By Brian DeVore, Editor with the Minnesota-based Land Stewardship Project and the author of Wildly Successful Farming: Sustainability and the New Agricultural Land Ethic.
It was the summer of 2005, and Dave Serfling was ecstatic. The 350 acres he and his wife Diane were raising crops and livestock on in southeastern Minnesota had just enrolled in a new USDA conservation program that paid farmers for producing environmental benefits on working farmland. I had called Dave to talk about the implementation of what was then called the “Conservation Security Program,” and he informed me that a 2,000-acre crop operation in his watershed was also enrolled in CSP but didn’t qualify for as much money through the program.
Why? It turns out the program was going to reward Dave and Diane not based on how many acres of corn they raised, but on how much of a positive impact they were having on the landscape. Over the years, they had established diverse crop rotations, rotational grazing and perennial systems like hay and pasture, and they had plans for putting in more of what today would be called “regenerative” practices. In a region where rain can send soil flying off steep hillsides and karst geology makes groundwater vulnerable to contamination, the Serflings felt this was the only way to farm. And now, for the first time, government policy, and indirectly, society itself, were recognizing that fact as well.
“This never happened in the commodity program, where I actually was paid more than the big cropping operations,” Serfling told me.
But he wasn’t bragging about a financial windfall at the expense of a fellow farmer. Serfling was simply expressing amazement that for once his diverse production techniques were not being penalized by policy. And CSP wasn’t prescribing how to farm. Rather, it was providing goals—cleaner water, less erosion, more wildlife habitat, for example—and then leaving it up to the farmers to creatively reach them. That’s exactly what Serfling had in mind when, a few years before, he walked into a meeting of the Land Stewardship Project’s (LSP) Federal Farm Policy Committee with an 11-page proposal to revamp federal farm conservation policy. His fellow farmers on the committee went over the proposal, and with the assistance of then-LSP policy director Mark Schultz, hammered out an initiative that, rather than promote the production of more monocrops, would reward results-oriented whole-farm conservation practices on working land. This was groundbreaking—federal farm conservation programs have traditionally relied on retiring acres via initiatives such as the Conservation Reserve Program and funding the establishment of piecemeal projects such as terraces that don’t always produce the results intended.
“Dave’s idea was that policy ought to reward farming practices that create public goods,” recalled Schultz, who recently retired as the executive director of LSP, a Minnesota-based grassroots sustainable farming organization.

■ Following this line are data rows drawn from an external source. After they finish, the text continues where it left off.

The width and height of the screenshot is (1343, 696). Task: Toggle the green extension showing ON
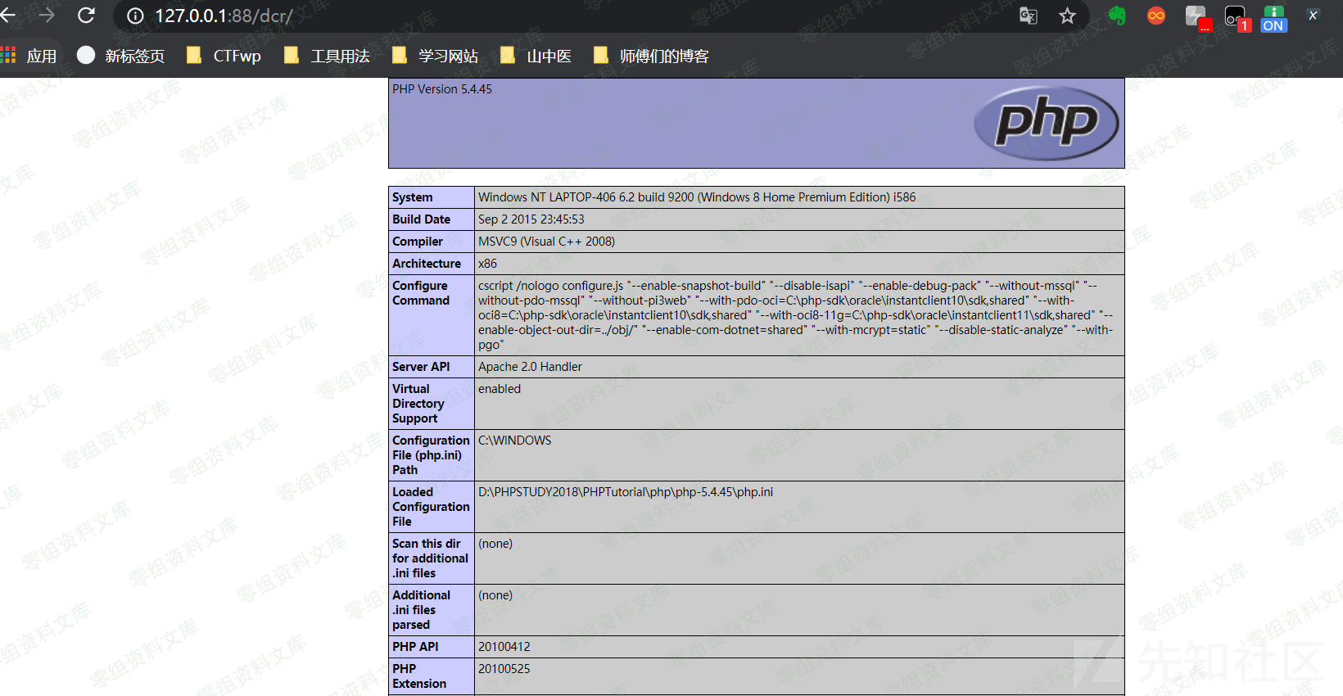point(1273,18)
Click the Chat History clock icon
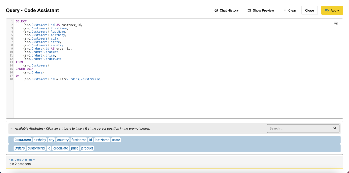Viewport: 349px width, 173px height. (216, 11)
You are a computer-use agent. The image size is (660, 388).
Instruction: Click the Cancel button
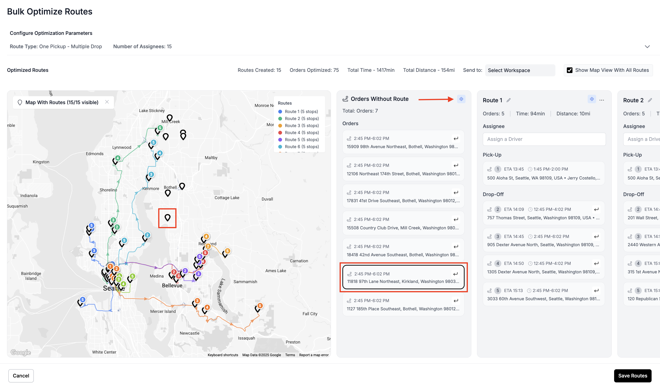pos(21,376)
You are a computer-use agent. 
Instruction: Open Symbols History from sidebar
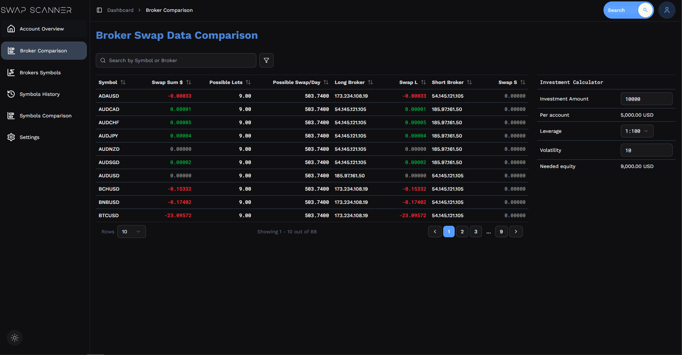click(x=39, y=94)
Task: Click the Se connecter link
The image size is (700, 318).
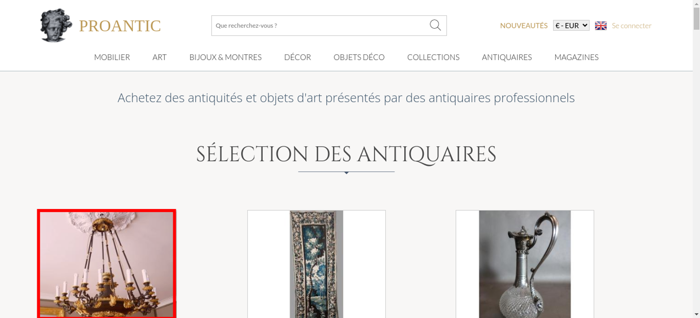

A working land conservation program that took a whole-farm approach resonated with Tom Harkin, who was then a U.S. senator from Iowa and chair of the Senate ag committee. After meeting with Serfling and other members of the LSP committee, Harkin made CSP part of the 2002 Farm Bill.
What is now called the Conservation Stewardship Program is, by farm acreage covered, the largest federal conservation program in the country—at least 70 million acres of crop, forest, pasture and rangeland are enrolled in the program. I’ve been on dozens of CSP farms that are using an array of innovative practices to save soil, protect water, build carbon and provide wildlife habitat.
Unfortunately, Serfling never had the opportunity to see his vision fully realized. Less than a year after he signed that CSP contract, he was killed in an auto accident. He was only 46 at the time, and it’s astounding the impact he had on regenerative agriculture, policy and his local community in such a short time.
Besides being a key player in the development of one of the most innovative farm conservation programs in history, Serfling was deeply involved in on-farm research and farmer-to-farmer education. The Serfling farm was frequently featured in local and national media, and Serfling himself was an eloquent and effective communicator. His presentations, essays and fact sheets blended the farmer’s razor-sharp analysis of numbers with his own family’s experience as land stewards. Serfling had a knack for expressing to non-farmers the joys of making a living on the land. “As you can probably tell, I love farming,” he wrote in one newspaper commentary that described in loving detail the life he and Diane, along with their children, Hannah and Ethan, had on those 350 acres.
Perhaps Serfling was his most animated when he talked about working with livestock. He loved figuring out how to balance care of the land with profitable production of hogs, cattle, sheep and chickens, and he saw animals as playing an integral role in creating a diverse, sustainable operation with a tight nutrient cycle. That’s why it made sense that the Serflings were early award-winning farmers for Niman Ranch.
It’s fitting that Serfling is closely associated with an innovative piece of policy like CSP. Its foundation was built on the ideal that when given a chance, farming can have a positive impact on the land, people and community. Dave Serfling lived that ideal every day.